=== SOURCE MATERIAL ===
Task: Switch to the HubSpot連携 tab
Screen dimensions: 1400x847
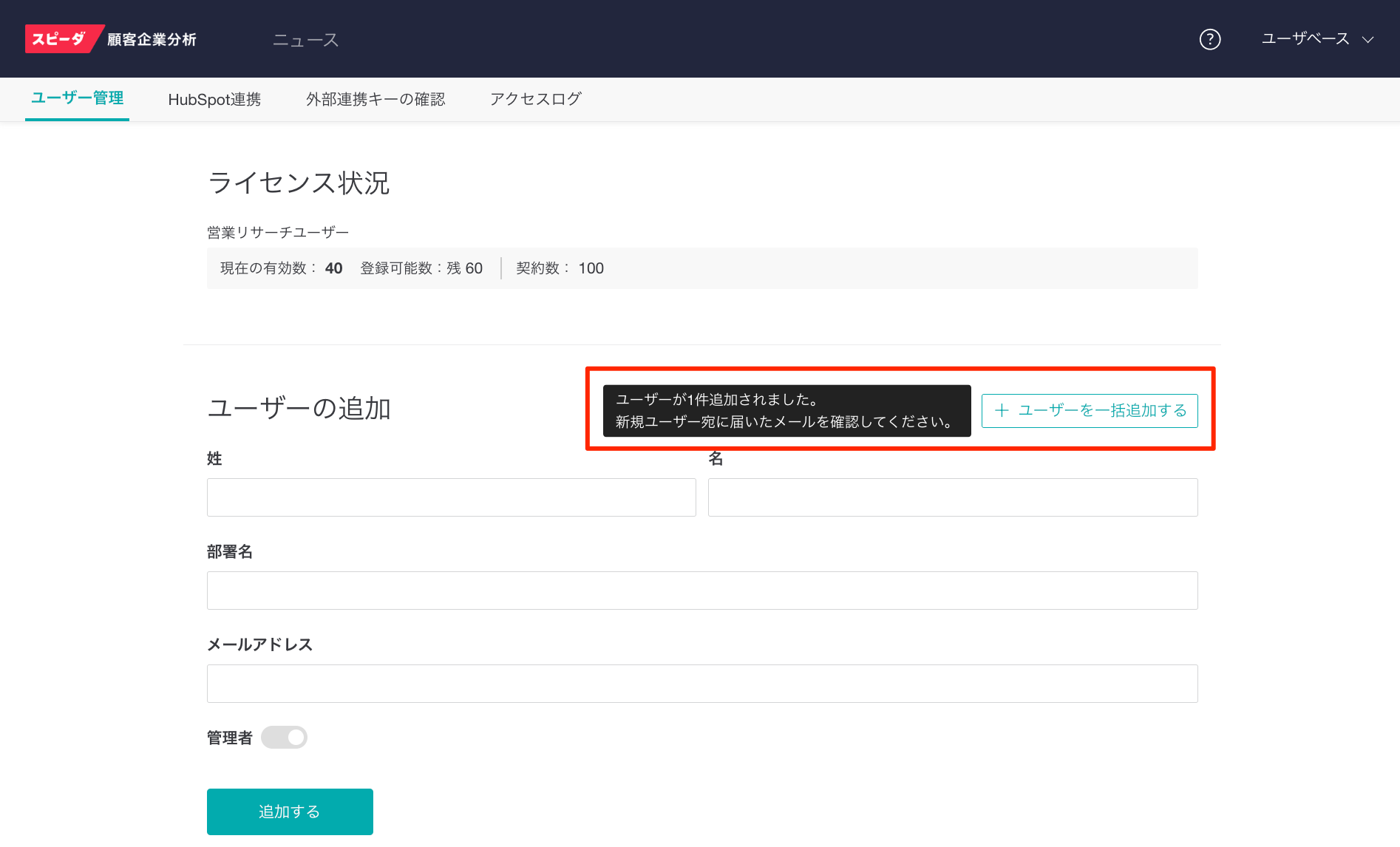Action: point(214,99)
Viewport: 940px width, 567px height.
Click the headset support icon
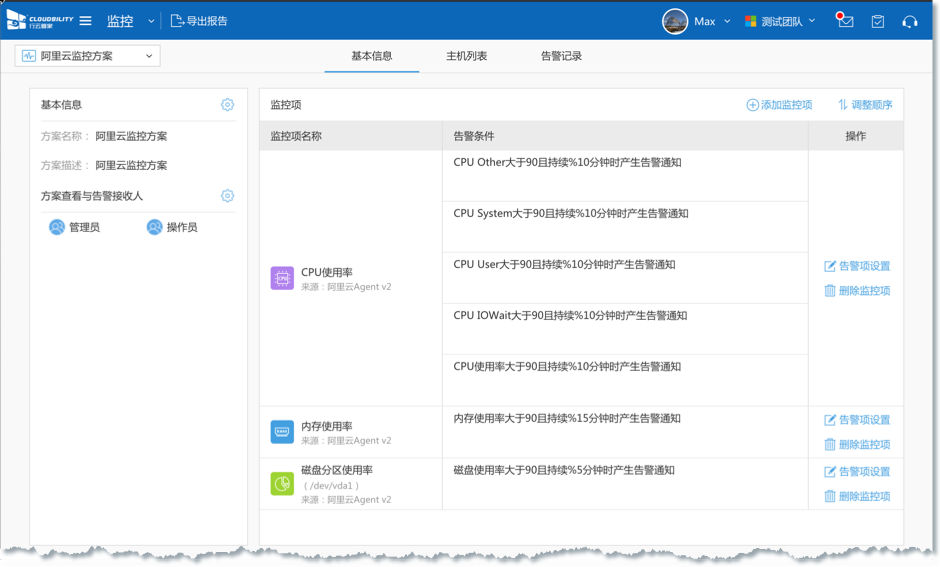click(909, 21)
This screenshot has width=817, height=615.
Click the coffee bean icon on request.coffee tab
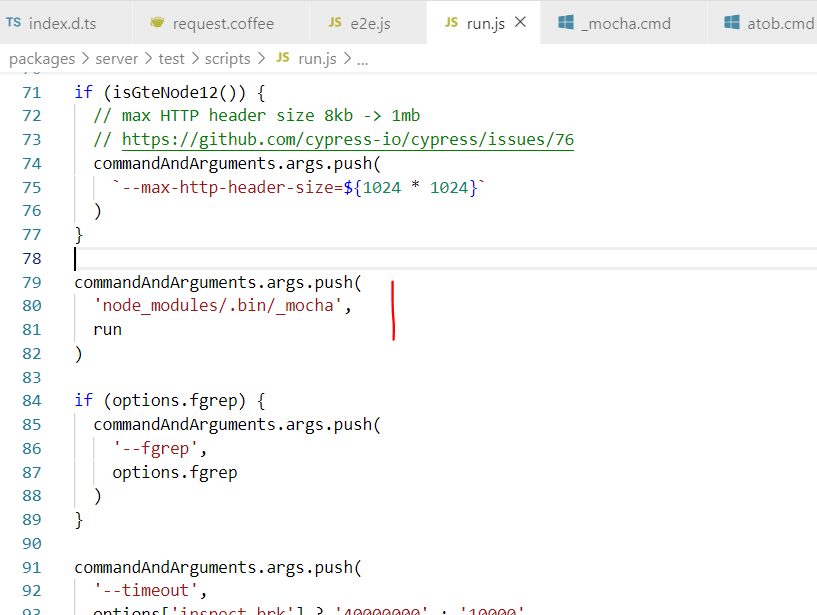(158, 20)
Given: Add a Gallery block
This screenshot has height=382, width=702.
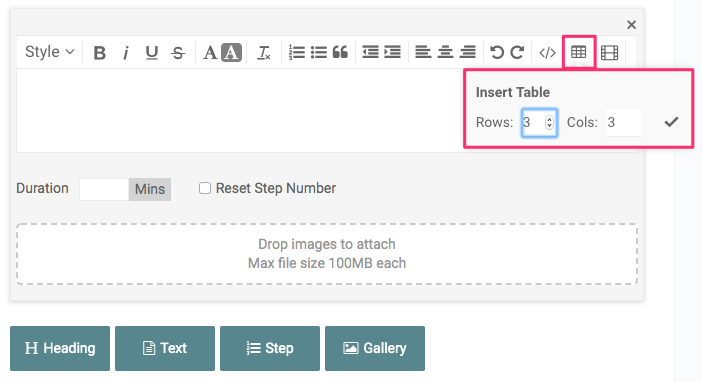Looking at the screenshot, I should [375, 348].
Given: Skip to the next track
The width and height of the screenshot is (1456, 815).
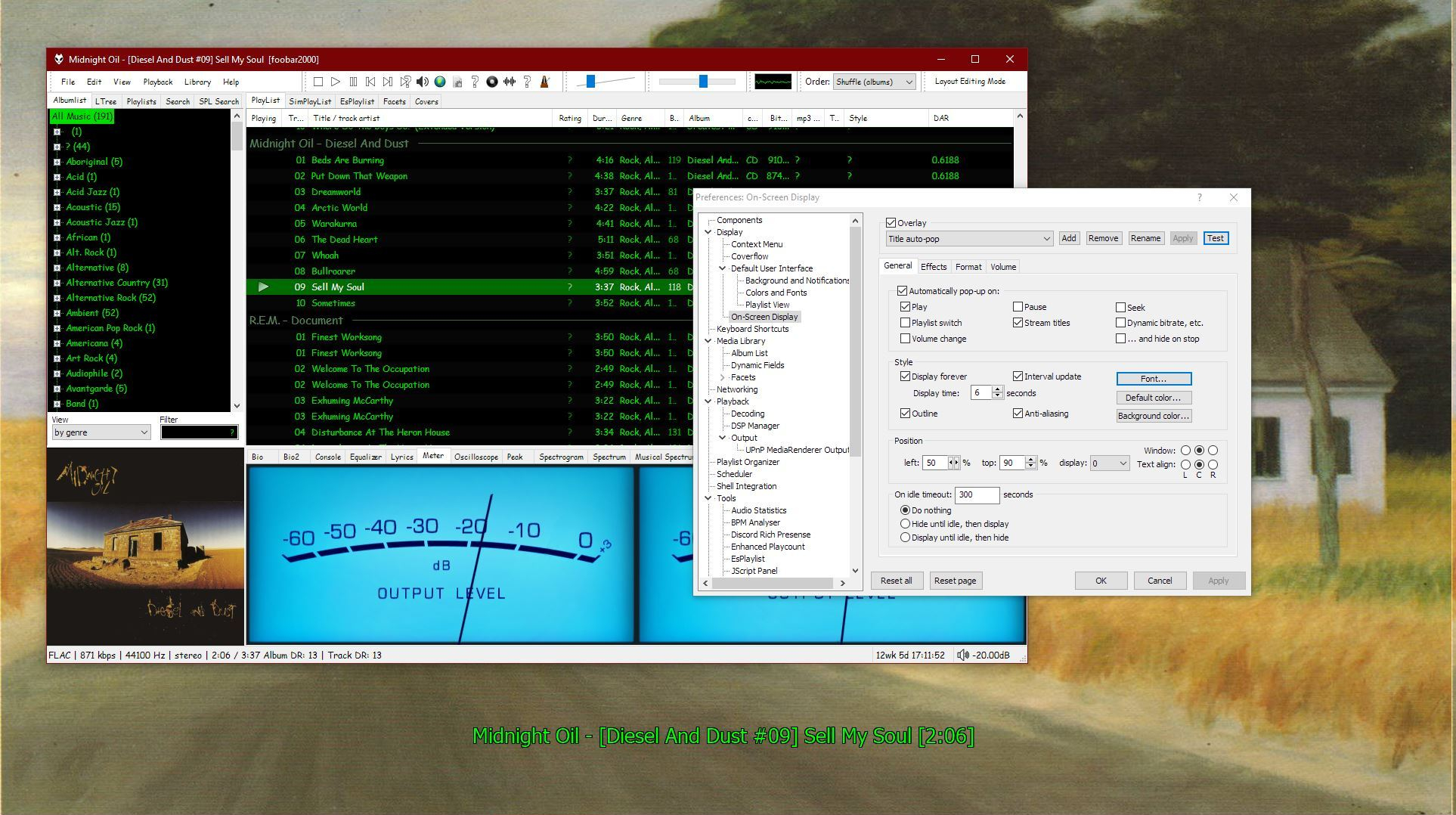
===
### [WHAT YOU HAVE TO DO]
Filter the entries and copy each line with "Given".

### [REPLY TO THE EXERCISE]
Given: Add a Gallery block
Given: Skip to the next track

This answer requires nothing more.